Anläss­lich des Inter­na­tio­na­len Kin­der­ta­ges for­dern die Thü­rin­ger Jung­so­zia­lis­tIn­nen zu mehr För­de­rung und Unter­stüt­zung von Kin­dern auf. Der Anteil von Kin­dern die in Armut leben sowie die Fälle von Kin­des­wohl­ge­fähr­dung zei­gen wie drin­gend der gesell­schaft­li­che Hand­lungs­be­darf ist.

„Der Anteil von Kin­dern, die in Armut leben ist erschre­ckend hoch. Thü­rin­gen nimmt dabei im bun­des­wei­ten Ver­gleich nach wie vor eine trau­rige Spit­zen­po­si­tion ein.“ so Diana Leh­mann, Lan­des­vor­sit­zende der Jusos Thü­rin­gen. „Außer­dem müs­sen Fami­lien in Pro­blem­la­gen deut­lich früh­zei­ti­ger unter­stützt wer­den. Die Fami­li­en­heb­am­men bie­ten bspw. einen guten Ansatz­punkt, um alle Fami­lien früh­zei­tig und nied­rig­schwel­lig zu errei­chen. Dafür braucht es aber einen flä­chen­de­cken­den Ein­satz.“, so Leh­mann weiter.
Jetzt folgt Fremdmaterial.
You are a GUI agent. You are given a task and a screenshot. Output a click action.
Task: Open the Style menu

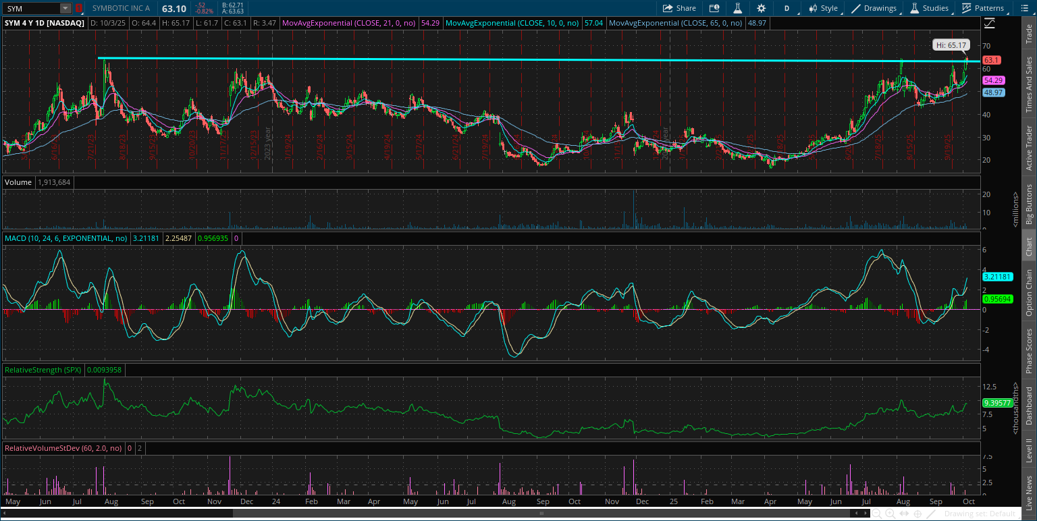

Zen­tra­les Ziel muss es sein, prä­ven­tive Maß­nah­men im Kin­der­schutz, auch finan­zi­ell, zu stär­ken. Sinn­voll wäre außer­dem ein „Netz­werk Kin­der­schutz“, wel­ches alle rele­van­ten Akteure an einen Tisch bringt und ihnen die Mög­lich­keit zum Aus­tausch bie­tet. „Die Lan­des­re­gie­rung macht bis­lang ins­ge­samt zu wenig um den Kin­der­schutz effek­tiv und wirk­sam aus­zu­bauen.“ so Diana Leh­mann abschließend.